__TASK GOAL__: From the data below, set down exactly the lines between the one holding "You are a computer-use agent. Screen dimensions: 1123x605" and the one holding "The height and width of the screenshot is (359, 576).", inclusive, and no others.

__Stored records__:
- - -
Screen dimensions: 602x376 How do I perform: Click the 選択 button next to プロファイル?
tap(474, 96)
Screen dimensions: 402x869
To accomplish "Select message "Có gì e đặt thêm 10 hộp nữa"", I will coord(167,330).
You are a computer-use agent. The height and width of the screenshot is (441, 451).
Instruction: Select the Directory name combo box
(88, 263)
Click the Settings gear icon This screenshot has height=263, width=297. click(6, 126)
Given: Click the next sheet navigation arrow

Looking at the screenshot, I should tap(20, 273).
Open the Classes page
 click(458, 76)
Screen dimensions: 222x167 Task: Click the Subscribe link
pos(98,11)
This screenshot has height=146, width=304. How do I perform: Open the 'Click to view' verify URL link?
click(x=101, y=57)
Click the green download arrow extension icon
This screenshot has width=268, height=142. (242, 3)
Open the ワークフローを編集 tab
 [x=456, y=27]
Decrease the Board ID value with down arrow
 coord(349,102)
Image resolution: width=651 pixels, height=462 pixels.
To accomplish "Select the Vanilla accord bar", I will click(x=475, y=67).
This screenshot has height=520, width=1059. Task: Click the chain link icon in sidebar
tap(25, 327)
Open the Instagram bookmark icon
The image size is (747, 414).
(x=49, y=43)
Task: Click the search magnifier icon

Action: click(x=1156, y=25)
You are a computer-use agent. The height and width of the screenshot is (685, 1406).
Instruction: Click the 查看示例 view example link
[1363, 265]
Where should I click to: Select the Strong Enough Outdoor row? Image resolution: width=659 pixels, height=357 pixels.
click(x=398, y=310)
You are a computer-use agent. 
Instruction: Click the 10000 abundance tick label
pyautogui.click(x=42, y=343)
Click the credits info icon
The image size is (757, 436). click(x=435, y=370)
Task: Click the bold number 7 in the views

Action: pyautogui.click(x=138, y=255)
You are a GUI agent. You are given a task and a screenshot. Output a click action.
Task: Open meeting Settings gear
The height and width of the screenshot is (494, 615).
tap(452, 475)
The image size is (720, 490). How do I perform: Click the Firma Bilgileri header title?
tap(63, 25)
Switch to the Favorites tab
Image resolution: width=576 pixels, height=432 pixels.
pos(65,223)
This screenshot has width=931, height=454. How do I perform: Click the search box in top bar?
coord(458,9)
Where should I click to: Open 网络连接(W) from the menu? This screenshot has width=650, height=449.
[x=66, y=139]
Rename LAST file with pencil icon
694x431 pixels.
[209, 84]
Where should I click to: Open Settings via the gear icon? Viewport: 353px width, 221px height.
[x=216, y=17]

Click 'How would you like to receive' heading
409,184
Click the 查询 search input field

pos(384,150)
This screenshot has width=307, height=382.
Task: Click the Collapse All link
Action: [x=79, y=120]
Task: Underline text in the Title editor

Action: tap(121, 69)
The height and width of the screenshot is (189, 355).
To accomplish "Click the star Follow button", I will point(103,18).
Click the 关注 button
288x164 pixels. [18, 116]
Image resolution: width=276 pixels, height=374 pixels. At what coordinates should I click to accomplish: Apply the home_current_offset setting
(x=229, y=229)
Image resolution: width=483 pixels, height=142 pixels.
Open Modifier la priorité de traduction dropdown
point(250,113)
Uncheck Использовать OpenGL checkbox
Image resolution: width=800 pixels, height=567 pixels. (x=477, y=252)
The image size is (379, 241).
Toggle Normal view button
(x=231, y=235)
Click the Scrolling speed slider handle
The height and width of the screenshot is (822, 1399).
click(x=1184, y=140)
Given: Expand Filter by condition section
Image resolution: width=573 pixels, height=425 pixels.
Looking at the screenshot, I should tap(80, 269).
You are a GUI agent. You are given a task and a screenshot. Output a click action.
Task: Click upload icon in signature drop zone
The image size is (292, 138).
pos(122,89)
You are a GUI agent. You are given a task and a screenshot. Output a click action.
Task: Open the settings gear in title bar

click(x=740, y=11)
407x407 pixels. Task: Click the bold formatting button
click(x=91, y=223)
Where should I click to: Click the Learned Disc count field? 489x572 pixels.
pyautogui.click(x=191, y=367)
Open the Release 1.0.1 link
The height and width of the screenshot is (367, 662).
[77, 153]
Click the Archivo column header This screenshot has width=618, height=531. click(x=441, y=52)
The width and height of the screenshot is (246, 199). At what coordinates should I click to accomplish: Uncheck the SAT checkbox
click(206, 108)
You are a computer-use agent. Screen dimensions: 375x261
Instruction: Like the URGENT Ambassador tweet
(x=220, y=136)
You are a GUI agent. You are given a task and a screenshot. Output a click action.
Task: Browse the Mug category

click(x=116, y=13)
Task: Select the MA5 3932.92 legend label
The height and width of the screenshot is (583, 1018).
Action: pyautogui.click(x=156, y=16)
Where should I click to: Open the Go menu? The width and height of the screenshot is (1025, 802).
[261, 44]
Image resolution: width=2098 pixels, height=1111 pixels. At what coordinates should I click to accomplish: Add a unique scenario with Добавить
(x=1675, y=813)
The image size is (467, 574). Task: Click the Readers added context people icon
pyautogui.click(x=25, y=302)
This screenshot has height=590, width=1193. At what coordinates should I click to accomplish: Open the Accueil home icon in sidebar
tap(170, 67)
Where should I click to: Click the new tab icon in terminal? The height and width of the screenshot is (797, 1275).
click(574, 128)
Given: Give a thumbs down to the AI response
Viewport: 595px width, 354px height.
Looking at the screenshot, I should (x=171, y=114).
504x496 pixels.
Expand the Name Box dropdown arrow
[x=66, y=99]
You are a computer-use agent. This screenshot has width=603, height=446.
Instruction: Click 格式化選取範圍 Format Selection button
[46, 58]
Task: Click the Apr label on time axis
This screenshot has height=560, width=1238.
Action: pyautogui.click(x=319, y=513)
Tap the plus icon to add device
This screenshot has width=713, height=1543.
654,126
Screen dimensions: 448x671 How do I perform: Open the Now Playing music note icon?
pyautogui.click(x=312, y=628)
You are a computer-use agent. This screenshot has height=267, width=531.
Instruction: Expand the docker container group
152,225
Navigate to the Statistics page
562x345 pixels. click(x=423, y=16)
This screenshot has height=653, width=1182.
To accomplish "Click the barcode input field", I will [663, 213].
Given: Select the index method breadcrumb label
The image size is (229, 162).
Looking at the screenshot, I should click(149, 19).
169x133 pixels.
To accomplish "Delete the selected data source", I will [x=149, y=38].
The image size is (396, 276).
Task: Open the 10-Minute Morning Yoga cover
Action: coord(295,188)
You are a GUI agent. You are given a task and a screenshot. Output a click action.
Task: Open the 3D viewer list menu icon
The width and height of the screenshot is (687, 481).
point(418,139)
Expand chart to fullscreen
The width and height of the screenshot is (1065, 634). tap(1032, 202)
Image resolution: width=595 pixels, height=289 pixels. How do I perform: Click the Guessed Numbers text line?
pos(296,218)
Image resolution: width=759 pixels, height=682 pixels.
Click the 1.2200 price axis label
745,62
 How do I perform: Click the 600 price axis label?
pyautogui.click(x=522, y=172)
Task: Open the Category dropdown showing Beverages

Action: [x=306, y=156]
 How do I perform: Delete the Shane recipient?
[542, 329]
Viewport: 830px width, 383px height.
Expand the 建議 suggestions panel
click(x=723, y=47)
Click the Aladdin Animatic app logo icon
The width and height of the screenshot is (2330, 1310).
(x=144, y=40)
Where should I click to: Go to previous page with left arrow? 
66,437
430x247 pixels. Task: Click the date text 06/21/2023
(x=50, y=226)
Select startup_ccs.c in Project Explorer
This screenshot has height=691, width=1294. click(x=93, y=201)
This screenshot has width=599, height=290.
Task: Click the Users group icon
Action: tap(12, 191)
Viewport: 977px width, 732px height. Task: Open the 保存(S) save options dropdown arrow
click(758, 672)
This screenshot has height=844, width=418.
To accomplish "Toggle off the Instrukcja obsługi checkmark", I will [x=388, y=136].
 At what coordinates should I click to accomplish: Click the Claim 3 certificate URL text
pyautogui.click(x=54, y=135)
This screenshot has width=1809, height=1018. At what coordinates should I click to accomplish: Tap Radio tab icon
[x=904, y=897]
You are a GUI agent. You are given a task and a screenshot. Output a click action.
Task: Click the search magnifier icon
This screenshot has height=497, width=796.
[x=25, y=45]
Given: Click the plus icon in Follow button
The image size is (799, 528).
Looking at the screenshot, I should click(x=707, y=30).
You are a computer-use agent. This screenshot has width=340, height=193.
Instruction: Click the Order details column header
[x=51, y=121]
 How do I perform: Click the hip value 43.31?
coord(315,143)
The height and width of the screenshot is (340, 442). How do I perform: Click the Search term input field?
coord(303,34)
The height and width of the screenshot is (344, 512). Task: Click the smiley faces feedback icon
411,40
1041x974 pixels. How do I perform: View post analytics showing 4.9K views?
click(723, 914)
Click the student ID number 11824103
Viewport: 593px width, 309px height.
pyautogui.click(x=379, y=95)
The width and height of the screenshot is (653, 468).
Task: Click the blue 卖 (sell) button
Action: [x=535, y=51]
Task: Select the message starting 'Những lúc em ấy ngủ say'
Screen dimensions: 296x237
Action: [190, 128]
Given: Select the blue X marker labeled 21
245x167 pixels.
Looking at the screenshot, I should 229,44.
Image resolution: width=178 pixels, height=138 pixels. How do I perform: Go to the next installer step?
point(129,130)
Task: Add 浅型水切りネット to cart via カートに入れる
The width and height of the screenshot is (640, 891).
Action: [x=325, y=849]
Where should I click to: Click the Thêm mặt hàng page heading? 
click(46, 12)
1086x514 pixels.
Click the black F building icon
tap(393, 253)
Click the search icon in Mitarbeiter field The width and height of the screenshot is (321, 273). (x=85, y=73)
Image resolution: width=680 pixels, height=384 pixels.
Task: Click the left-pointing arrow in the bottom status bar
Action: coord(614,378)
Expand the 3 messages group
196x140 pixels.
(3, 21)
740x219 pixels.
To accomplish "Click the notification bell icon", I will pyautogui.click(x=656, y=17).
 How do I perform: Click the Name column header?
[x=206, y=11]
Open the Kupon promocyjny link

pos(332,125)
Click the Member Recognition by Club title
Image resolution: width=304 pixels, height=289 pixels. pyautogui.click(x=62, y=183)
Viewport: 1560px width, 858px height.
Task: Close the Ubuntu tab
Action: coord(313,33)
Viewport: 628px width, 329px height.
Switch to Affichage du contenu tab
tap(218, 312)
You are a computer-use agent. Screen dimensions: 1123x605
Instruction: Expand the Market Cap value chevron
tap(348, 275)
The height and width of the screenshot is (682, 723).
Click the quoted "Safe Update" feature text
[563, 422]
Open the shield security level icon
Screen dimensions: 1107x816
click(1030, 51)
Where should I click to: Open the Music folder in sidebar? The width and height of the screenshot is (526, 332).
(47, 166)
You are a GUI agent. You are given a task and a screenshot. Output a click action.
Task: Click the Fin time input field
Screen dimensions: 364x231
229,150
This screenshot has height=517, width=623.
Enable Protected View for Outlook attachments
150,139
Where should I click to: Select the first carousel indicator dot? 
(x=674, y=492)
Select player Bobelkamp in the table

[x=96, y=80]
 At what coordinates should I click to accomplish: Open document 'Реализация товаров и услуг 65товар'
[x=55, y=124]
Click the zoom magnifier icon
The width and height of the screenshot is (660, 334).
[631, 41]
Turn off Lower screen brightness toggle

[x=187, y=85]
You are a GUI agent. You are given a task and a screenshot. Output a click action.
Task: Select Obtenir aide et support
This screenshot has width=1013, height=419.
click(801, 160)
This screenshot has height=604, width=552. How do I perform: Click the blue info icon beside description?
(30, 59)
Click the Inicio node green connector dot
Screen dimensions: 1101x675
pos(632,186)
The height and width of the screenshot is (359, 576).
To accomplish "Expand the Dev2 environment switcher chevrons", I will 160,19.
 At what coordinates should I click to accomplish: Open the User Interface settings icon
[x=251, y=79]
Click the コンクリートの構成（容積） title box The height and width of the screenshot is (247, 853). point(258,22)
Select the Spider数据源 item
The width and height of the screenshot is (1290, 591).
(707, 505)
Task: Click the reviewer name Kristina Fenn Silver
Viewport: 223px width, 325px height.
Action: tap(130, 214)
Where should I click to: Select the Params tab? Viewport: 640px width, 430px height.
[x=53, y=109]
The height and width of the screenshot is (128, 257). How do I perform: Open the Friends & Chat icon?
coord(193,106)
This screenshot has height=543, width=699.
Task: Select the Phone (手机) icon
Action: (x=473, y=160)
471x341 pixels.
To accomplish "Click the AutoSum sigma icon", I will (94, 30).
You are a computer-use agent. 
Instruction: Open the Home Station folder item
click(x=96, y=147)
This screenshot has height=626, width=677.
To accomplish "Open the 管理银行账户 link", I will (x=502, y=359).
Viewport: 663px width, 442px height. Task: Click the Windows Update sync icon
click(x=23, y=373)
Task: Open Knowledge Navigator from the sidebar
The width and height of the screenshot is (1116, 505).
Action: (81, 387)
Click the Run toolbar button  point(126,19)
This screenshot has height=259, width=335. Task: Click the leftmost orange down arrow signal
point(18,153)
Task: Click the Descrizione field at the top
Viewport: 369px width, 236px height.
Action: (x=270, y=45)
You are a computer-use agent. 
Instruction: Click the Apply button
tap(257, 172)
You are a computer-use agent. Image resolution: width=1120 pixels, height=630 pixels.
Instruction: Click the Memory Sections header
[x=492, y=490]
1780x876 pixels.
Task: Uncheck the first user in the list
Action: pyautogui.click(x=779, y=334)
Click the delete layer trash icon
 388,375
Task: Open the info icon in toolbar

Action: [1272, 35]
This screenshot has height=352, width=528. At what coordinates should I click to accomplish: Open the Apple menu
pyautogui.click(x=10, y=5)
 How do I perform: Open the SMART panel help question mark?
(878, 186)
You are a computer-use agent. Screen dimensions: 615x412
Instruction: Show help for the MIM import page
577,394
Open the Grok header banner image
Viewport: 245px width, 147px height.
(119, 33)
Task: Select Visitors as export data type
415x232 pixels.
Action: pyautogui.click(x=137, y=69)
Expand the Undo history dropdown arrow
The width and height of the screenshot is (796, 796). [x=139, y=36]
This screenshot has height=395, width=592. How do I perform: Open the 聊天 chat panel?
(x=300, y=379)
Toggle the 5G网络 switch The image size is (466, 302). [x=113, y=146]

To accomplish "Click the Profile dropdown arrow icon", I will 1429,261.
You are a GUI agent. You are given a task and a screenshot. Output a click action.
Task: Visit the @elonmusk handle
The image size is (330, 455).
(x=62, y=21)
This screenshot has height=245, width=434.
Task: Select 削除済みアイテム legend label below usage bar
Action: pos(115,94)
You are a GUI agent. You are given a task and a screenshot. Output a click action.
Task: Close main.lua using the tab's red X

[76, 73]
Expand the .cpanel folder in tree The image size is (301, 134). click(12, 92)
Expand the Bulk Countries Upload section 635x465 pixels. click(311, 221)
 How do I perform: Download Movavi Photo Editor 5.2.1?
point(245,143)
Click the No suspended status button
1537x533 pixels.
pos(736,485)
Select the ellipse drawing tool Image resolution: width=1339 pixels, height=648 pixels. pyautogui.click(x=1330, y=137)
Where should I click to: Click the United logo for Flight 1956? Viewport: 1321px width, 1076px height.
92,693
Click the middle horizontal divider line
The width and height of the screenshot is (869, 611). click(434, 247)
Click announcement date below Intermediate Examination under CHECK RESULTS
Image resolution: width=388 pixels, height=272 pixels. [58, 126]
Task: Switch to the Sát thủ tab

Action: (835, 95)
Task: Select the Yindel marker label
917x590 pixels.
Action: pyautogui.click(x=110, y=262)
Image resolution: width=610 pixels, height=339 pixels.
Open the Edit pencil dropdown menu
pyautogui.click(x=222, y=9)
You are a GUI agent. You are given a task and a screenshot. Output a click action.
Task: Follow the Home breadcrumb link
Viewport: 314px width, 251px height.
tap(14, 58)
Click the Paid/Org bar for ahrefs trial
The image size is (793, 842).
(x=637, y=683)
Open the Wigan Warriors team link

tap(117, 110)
- - -
__OUTPUT OF THE EXERCISE__:
You are a computer-use agent. Screen dimensions: 1123x605
Instruction: Expand the Market Cap value chevron
tap(348, 275)
The height and width of the screenshot is (682, 723).
Click the quoted "Safe Update" feature text
[563, 422]
Open the shield security level icon
Screen dimensions: 1107x816
click(1030, 51)
Where should I click to: Open the Music folder in sidebar? The width and height of the screenshot is (526, 332).
(47, 166)
You are a GUI agent. You are given a task and a screenshot. Output a click action.
Task: Click the Fin time input field
Screen dimensions: 364x231
229,150
This screenshot has height=517, width=623.
Enable Protected View for Outlook attachments
150,139
Where should I click to: Select the first carousel indicator dot? 
(x=674, y=492)
Select player Bobelkamp in the table

[x=96, y=80]
 At what coordinates should I click to accomplish: Open document 'Реализация товаров и услуг 65товар'
[x=55, y=124]
Click the zoom magnifier icon
The width and height of the screenshot is (660, 334).
[631, 41]
Turn off Lower screen brightness toggle

[x=187, y=85]
You are a GUI agent. You are given a task and a screenshot. Output a click action.
Task: Select Obtenir aide et support
This screenshot has width=1013, height=419.
click(801, 160)
This screenshot has height=604, width=552. How do I perform: Click the blue info icon beside description?
(30, 59)
Click the Inicio node green connector dot
Screen dimensions: 1101x675
pos(632,186)
The height and width of the screenshot is (359, 576).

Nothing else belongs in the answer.